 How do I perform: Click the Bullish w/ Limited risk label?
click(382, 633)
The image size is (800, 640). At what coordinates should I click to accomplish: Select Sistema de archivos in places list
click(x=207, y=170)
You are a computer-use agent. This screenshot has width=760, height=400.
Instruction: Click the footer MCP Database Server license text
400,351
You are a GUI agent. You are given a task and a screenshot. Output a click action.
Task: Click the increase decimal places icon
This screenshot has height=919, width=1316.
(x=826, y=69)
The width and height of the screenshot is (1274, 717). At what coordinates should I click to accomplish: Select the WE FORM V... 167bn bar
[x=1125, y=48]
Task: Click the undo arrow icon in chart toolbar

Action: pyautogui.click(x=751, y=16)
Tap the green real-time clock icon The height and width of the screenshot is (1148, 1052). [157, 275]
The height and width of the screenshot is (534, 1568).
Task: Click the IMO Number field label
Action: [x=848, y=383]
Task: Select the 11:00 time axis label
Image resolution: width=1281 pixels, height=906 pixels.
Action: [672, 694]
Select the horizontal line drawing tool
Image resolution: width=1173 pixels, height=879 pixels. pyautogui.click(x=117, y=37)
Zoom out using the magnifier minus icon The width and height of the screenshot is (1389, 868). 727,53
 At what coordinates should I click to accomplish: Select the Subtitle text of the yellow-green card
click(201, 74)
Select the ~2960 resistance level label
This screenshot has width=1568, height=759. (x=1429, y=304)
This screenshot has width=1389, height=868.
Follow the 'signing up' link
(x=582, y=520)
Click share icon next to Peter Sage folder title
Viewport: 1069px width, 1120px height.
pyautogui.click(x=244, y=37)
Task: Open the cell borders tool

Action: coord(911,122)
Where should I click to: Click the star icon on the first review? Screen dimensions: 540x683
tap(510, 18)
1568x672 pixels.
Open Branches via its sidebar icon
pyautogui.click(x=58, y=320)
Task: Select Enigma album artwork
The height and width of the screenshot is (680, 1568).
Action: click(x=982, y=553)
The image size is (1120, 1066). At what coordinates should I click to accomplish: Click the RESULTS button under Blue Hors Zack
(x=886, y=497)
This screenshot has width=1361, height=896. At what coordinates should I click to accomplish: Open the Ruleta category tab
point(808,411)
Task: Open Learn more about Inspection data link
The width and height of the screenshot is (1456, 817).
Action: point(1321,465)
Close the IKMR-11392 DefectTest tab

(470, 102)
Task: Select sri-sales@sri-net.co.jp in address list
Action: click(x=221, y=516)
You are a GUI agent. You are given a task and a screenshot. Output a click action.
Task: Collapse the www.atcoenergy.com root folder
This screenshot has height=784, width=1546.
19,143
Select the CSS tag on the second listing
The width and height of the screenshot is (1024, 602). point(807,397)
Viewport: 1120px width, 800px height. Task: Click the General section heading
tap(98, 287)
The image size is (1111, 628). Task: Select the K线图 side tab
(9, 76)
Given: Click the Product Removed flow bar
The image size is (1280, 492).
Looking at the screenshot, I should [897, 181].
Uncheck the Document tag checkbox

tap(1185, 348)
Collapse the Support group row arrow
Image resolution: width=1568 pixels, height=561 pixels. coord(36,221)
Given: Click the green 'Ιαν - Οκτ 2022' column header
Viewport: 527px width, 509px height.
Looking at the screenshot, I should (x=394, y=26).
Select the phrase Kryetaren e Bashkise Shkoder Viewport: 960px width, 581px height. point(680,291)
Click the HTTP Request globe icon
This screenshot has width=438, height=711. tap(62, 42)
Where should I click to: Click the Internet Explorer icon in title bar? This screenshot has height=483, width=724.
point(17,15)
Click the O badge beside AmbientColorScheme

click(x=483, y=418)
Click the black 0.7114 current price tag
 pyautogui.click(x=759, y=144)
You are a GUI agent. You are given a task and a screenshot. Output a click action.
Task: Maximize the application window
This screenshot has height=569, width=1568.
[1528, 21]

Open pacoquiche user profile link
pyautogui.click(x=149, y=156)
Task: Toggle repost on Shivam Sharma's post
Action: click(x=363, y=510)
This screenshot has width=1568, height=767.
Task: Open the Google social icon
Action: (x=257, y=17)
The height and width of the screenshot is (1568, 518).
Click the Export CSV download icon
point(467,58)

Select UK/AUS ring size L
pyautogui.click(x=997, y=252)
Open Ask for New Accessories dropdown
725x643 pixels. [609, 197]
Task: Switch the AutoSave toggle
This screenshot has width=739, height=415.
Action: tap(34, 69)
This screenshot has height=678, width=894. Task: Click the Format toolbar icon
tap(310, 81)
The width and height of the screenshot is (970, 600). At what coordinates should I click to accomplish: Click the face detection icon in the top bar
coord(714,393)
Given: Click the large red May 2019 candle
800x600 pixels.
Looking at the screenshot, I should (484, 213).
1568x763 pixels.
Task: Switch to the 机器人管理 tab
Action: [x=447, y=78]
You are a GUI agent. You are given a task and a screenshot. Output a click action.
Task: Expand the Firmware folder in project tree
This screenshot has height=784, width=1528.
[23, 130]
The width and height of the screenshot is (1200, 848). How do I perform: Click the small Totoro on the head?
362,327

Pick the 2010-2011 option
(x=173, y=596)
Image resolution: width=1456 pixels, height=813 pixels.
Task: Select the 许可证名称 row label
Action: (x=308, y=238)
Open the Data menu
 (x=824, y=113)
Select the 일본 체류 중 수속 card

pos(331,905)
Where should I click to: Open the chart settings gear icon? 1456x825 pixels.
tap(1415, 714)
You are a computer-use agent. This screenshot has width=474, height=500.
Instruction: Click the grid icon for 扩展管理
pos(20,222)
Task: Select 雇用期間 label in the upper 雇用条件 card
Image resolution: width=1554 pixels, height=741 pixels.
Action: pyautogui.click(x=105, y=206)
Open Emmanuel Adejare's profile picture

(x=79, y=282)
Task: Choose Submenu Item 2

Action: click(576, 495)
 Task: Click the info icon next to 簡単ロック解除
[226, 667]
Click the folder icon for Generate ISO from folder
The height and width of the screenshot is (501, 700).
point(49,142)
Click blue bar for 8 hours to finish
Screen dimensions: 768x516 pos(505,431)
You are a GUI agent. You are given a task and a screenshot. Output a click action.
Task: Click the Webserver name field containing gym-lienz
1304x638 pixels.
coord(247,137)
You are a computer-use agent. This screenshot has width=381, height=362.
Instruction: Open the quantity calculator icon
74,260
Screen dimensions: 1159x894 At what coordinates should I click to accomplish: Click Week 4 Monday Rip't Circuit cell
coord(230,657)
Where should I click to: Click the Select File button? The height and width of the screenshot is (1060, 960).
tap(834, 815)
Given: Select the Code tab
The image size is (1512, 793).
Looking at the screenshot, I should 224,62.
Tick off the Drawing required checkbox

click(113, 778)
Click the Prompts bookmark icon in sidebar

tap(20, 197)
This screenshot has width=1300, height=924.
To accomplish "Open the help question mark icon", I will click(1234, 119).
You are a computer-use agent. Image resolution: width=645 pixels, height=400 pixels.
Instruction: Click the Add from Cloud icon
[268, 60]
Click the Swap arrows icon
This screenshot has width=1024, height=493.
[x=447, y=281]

====

# JOB
Render all of the records above as a Markdown table with two columns, No. and Entry. Give each nonblank line its own row, numbered in order.

# EXERCISE RESPONSE
| No. | Entry |
|---|---|
| 1 |  How do I perform: Click the Bullish w/ Limited risk label? |
| 2 | click(382, 633) |
| 3 | The image size is (800, 640). At what coordinates should I click to accomplish: Select Sistema de archivos in places list |
| 4 | click(x=207, y=170) |
| 5 | You are a computer-use agent. This screenshot has width=760, height=400. |
| 6 | Instruction: Click the footer MCP Database Server license text |
| 7 | 400,351 |
| 8 | You are a GUI agent. You are given a task and a screenshot. Output a click action. |
| 9 | Task: Click the increase decimal places icon |
| 10 | This screenshot has height=919, width=1316. |
| 11 | (x=826, y=69) |
| 12 | The width and height of the screenshot is (1274, 717). At what coordinates should I click to accomplish: Select the WE FORM V... 167bn bar |
| 13 | [x=1125, y=48] |
| 14 | Task: Click the undo arrow icon in chart toolbar |
| 15 | Action: pyautogui.click(x=751, y=16) |
| 16 | Tap the green real-time clock icon The height and width of the screenshot is (1148, 1052). [157, 275] |
| 17 | The height and width of the screenshot is (534, 1568). |
| 18 | Task: Click the IMO Number field label |
| 19 | Action: [x=848, y=383] |
| 20 | Task: Select the 11:00 time axis label |
| 21 | Image resolution: width=1281 pixels, height=906 pixels. |
| 22 | Action: [672, 694] |
| 23 | Select the horizontal line drawing tool |
| 24 | Image resolution: width=1173 pixels, height=879 pixels. pyautogui.click(x=117, y=37) |
| 25 | Zoom out using the magnifier minus icon The width and height of the screenshot is (1389, 868). 727,53 |
| 26 |  At what coordinates should I click to accomplish: Select the Subtitle text of the yellow-green card |
| 27 | click(201, 74) |
| 28 | Select the ~2960 resistance level label |
| 29 | This screenshot has width=1568, height=759. (x=1429, y=304) |
| 30 | This screenshot has width=1389, height=868. |
| 31 | Follow the 'signing up' link |
| 32 | (x=582, y=520) |
| 33 | Click share icon next to Peter Sage folder title |
| 34 | Viewport: 1069px width, 1120px height. |
| 35 | pyautogui.click(x=244, y=37) |
| 36 | Task: Open the cell borders tool |
| 37 | Action: coord(911,122) |
| 38 | Where should I click to: Click the star icon on the first review? Screen dimensions: 540x683 |
| 39 | tap(510, 18) |
| 40 | 1568x672 pixels. |
| 41 | Open Branches via its sidebar icon |
| 42 | pyautogui.click(x=58, y=320) |
| 43 | Task: Select Enigma album artwork |
| 44 | The height and width of the screenshot is (680, 1568). |
| 45 | Action: click(x=982, y=553) |
| 46 | The image size is (1120, 1066). At what coordinates should I click to accomplish: Click the RESULTS button under Blue Hors Zack |
| 47 | (x=886, y=497) |
| 48 | This screenshot has width=1361, height=896. At what coordinates should I click to accomplish: Open the Ruleta category tab |
| 49 | point(808,411) |
| 50 | Task: Open Learn more about Inspection data link |
| 51 | The width and height of the screenshot is (1456, 817). |
| 52 | Action: point(1321,465) |
| 53 | Close the IKMR-11392 DefectTest tab |
| 54 | (470, 102) |
| 55 | Task: Select sri-sales@sri-net.co.jp in address list |
| 56 | Action: click(x=221, y=516) |
| 57 | You are a GUI agent. You are given a task and a screenshot. Output a click action. |
| 58 | Task: Collapse the www.atcoenergy.com root folder |
| 59 | This screenshot has height=784, width=1546. |
| 60 | 19,143 |
| 61 | Select the CSS tag on the second listing |
| 62 | The width and height of the screenshot is (1024, 602). point(807,397) |
| 63 | Viewport: 1120px width, 800px height. Task: Click the General section heading |
| 64 | tap(98, 287) |
| 65 | The image size is (1111, 628). Task: Select the K线图 side tab |
| 66 | (9, 76) |
| 67 | Given: Click the Product Removed flow bar |
| 68 | The image size is (1280, 492). |
| 69 | Looking at the screenshot, I should [897, 181]. |
| 70 | Uncheck the Document tag checkbox |
| 71 | tap(1185, 348) |
| 72 | Collapse the Support group row arrow |
| 73 | Image resolution: width=1568 pixels, height=561 pixels. coord(36,221) |
| 74 | Given: Click the green 'Ιαν - Οκτ 2022' column header |
| 75 | Viewport: 527px width, 509px height. |
| 76 | Looking at the screenshot, I should (x=394, y=26). |
| 77 | Select the phrase Kryetaren e Bashkise Shkoder Viewport: 960px width, 581px height. point(680,291) |
| 78 | Click the HTTP Request globe icon |
| 79 | This screenshot has width=438, height=711. tap(62, 42) |
| 80 | Where should I click to: Click the Internet Explorer icon in title bar? This screenshot has height=483, width=724. |
| 81 | point(17,15) |
| 82 | Click the O badge beside AmbientColorScheme |
| 83 | click(x=483, y=418) |
| 84 | Click the black 0.7114 current price tag |
| 85 |  pyautogui.click(x=759, y=144) |
| 86 | You are a GUI agent. You are given a task and a screenshot. Output a click action. |
| 87 | Task: Maximize the application window |
| 88 | This screenshot has height=569, width=1568. |
| 89 | [1528, 21] |
| 90 | Open pacoquiche user profile link |
| 91 | pyautogui.click(x=149, y=156) |
| 92 | Task: Toggle repost on Shivam Sharma's post |
| 93 | Action: click(x=363, y=510) |
| 94 | This screenshot has width=1568, height=767. |
| 95 | Task: Open the Google social icon |
| 96 | Action: (x=257, y=17) |
| 97 | The height and width of the screenshot is (1568, 518). |
| 98 | Click the Export CSV download icon |
| 99 | point(467,58) |
| 100 | Select UK/AUS ring size L |
| 101 | pyautogui.click(x=997, y=252) |
| 102 | Open Ask for New Accessories dropdown |
| 103 | 725x643 pixels. [609, 197] |
| 104 | Task: Switch the AutoSave toggle |
| 105 | This screenshot has width=739, height=415. |
| 106 | Action: tap(34, 69) |
| 107 | This screenshot has height=678, width=894. Task: Click the Format toolbar icon |
| 108 | tap(310, 81) |
| 109 | The width and height of the screenshot is (970, 600). At what coordinates should I click to accomplish: Click the face detection icon in the top bar |
| 110 | coord(714,393) |
| 111 | Given: Click the large red May 2019 candle |
| 112 | 800x600 pixels. |
| 113 | Looking at the screenshot, I should (484, 213). |
| 114 | 1568x763 pixels. |
| 115 | Task: Switch to the 机器人管理 tab |
| 116 | Action: [x=447, y=78] |
| 117 | You are a GUI agent. You are given a task and a screenshot. Output a click action. |
| 118 | Task: Expand the Firmware folder in project tree |
| 119 | This screenshot has height=784, width=1528. |
| 120 | [23, 130] |
| 121 | The width and height of the screenshot is (1200, 848). How do I perform: Click the small Totoro on the head? |
| 122 | 362,327 |
| 123 | Pick the 2010-2011 option |
| 124 | (x=173, y=596) |
| 125 | Image resolution: width=1456 pixels, height=813 pixels. |
| 126 | Task: Select the 许可证名称 row label |
| 127 | Action: (x=308, y=238) |
| 128 | Open the Data menu |
| 129 |  (x=824, y=113) |
| 130 | Select the 일본 체류 중 수속 card |
| 131 | pos(331,905) |
| 132 | Where should I click to: Open the chart settings gear icon? 1456x825 pixels. |
| 133 | tap(1415, 714) |
| 134 | You are a computer-use agent. This screenshot has width=474, height=500. |
| 135 | Instruction: Click the grid icon for 扩展管理 |
| 136 | pos(20,222) |
| 137 | Task: Select 雇用期間 label in the upper 雇用条件 card |
| 138 | Image resolution: width=1554 pixels, height=741 pixels. |
| 139 | Action: pyautogui.click(x=105, y=206) |
| 140 | Open Emmanuel Adejare's profile picture |
| 141 | (x=79, y=282) |
| 142 | Task: Choose Submenu Item 2 |
| 143 | Action: click(576, 495) |
| 144 |  Task: Click the info icon next to 簡単ロック解除 |
| 145 | [226, 667] |
| 146 | Click the folder icon for Generate ISO from folder |
| 147 | The height and width of the screenshot is (501, 700). |
| 148 | point(49,142) |
| 149 | Click blue bar for 8 hours to finish |
| 150 | Screen dimensions: 768x516 pos(505,431) |
| 151 | You are a GUI agent. You are given a task and a screenshot. Output a click action. |
| 152 | Task: Click the Webserver name field containing gym-lienz |
| 153 | 1304x638 pixels. |
| 154 | coord(247,137) |
| 155 | You are a computer-use agent. This screenshot has width=381, height=362. |
| 156 | Instruction: Open the quantity calculator icon |
| 157 | 74,260 |
| 158 | Screen dimensions: 1159x894 At what coordinates should I click to accomplish: Click Week 4 Monday Rip't Circuit cell |
| 159 | coord(230,657) |
| 160 | Where should I click to: Click the Select File button? The height and width of the screenshot is (1060, 960). |
| 161 | tap(834, 815) |
| 162 | Given: Select the Code tab |
| 163 | The image size is (1512, 793). |
| 164 | Looking at the screenshot, I should 224,62. |
| 165 | Tick off the Drawing required checkbox |
| 166 | click(113, 778) |
| 167 | Click the Prompts bookmark icon in sidebar |
| 168 | tap(20, 197) |
| 169 | This screenshot has width=1300, height=924. |
| 170 | To accomplish "Open the help question mark icon", I will click(1234, 119). |
| 171 | You are a computer-use agent. Image resolution: width=645 pixels, height=400 pixels. |
| 172 | Instruction: Click the Add from Cloud icon |
| 173 | [268, 60] |
| 174 | Click the Swap arrows icon |
| 175 | This screenshot has width=1024, height=493. |
| 176 | [x=447, y=281] |